Os autores alertam ainda para os riscos da
automedicação, destacando que os testes em pacientes são fundamentais para
avaliar a eficácia de terapias e todas as pessoas com casos suspeitos ou confirmados
de Covid-19 devem procurar atendimento médico para orientação da terapia
adequada.
Resultados dos testes
A pesquisa avaliou os antivirais daclastavir e
sofosbuvir. Ambos atuam por diferentes mecanismos para inibir a replicação do
vírus da hepatite C. Nos testes com o novo coronavírus, o daclastavir impediu a
produção de partículas virais infectivas em três linhagens celulares estudadas,
incluindo células pulmonares humanas. As análises apontaram que o fármaco
interrompeu a síntese do material genético viral, o que levou ao bloqueio da
replicação do vírus. Em células de defesa infectadas, o fármaco também reduziu
a produção de substâncias inflamatórias, que estão associadas a quadros de
hiperinflamação observados em casos graves de Covid-19.
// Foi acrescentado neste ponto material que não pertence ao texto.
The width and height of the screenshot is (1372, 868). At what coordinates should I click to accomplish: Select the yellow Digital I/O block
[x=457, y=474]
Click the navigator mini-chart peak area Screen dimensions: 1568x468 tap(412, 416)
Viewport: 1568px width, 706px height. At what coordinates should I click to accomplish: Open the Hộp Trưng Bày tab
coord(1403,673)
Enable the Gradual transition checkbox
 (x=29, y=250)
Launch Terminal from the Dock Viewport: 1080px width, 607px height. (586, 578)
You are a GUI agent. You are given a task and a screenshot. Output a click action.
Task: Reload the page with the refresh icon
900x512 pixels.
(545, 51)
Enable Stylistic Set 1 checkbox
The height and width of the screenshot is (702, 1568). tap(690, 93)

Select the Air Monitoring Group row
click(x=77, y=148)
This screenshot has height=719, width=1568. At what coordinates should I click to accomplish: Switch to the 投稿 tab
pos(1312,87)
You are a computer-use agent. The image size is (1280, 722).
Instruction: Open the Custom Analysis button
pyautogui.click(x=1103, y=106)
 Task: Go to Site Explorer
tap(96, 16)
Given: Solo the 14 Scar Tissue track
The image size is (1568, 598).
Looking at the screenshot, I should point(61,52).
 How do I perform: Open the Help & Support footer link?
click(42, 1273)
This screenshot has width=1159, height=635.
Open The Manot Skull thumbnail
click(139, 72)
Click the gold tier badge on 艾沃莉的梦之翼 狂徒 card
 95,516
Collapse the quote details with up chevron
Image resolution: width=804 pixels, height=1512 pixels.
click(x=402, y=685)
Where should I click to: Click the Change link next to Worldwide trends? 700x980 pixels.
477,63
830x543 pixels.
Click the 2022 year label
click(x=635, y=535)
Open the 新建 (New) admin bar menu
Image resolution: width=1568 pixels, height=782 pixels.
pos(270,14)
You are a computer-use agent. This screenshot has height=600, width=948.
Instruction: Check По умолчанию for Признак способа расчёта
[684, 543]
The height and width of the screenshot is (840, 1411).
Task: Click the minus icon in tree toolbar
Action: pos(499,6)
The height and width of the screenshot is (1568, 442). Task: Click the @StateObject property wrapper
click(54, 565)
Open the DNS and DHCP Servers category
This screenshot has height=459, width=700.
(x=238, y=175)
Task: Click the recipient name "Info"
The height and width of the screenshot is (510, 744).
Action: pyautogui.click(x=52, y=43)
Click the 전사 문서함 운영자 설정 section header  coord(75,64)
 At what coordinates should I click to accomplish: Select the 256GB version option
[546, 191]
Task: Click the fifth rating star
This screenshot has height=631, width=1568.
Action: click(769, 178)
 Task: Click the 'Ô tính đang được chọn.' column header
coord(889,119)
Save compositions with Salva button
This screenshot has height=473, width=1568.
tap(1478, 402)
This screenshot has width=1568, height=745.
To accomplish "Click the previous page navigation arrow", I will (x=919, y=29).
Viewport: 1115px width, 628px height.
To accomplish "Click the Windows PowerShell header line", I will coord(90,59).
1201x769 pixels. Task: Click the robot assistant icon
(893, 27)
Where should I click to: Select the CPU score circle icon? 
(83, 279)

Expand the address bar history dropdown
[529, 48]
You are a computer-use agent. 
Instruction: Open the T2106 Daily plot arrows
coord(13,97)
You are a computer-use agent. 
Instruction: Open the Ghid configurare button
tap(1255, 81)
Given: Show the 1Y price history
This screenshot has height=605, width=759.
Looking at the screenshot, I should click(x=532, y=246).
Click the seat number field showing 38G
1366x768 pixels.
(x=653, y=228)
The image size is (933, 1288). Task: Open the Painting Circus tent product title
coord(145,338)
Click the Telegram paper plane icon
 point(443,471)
A ação do daclastavir sobre o novo coronavírus foi
mais potente que a do sofosbuvir. Este último inibiu a replicação viral em
linhagens de células humanas pulmonares e hepáticas, porém não apresentou
efeito durante a infecção em células Vero, derivadas de rim de macaco e
largamente utilizadas em estudos de virologia. Os ensaios também compararam a
ação com os efeitos de outros medicamentos. O daclastavir foi de 1,1 a 4 vezes
mais eficiente do que a cloroquina e a combinação de lopinavir e ritonavir –
fármacos que são alvo de ensaios clínicos para tratamento da Covid-19 – assim
como a ribavirina, antiviral de amplo espectro usado em casos de hepatite. O
medicamento superou ainda o atazanavir, que foi testado anteriormente pelos
cientistas.
Os autores do trabalho apontam ainda que os
parâmetros farmacológicos do daclastavir contra o novo coronavírus mostraram-se
compatíveis com a farmacocinética do medicamento em pacientes, o que reforça
seu potencial para ensaios clínicos. “Esses resultados sugerem fortemente que o
daclastavir, devido a seus efeitos anti-Sars-CoV-2 e anti-inflamatórios, pode
trazer benefícios para pacientes com Covid-19”, pontua Thiago.